= DIRECTIONS FOR THIS TASK =
Please copy out every line in the entries that includes the word "Given".

= ENTRIES PROVIDED =
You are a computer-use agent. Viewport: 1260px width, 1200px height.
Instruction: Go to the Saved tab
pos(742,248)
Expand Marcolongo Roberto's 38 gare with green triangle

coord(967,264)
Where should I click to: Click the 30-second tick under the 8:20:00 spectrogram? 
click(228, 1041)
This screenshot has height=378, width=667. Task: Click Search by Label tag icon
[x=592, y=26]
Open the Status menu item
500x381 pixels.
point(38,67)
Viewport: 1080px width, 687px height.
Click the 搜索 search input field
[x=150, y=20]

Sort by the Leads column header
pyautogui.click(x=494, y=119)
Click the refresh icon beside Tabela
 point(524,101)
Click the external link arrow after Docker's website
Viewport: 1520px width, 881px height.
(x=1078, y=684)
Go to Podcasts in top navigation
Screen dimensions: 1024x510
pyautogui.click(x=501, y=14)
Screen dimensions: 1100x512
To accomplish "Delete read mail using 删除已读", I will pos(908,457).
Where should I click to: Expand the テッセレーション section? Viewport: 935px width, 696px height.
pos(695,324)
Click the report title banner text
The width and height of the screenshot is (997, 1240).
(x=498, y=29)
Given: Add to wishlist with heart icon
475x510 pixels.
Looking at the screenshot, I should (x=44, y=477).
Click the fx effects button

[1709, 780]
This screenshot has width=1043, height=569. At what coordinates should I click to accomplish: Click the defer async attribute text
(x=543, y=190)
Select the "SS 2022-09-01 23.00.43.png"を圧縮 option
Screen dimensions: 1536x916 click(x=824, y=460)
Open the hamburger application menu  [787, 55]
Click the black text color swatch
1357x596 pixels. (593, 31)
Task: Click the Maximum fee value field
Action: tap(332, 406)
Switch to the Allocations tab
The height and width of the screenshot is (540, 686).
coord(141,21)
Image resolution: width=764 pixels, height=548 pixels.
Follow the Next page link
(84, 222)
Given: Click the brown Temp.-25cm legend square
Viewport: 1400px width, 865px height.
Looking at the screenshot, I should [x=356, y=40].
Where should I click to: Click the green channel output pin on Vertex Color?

= ANSWER BELOW =
Given: Add to wishlist with heart icon
Given: Click the brown Temp.-25cm legend square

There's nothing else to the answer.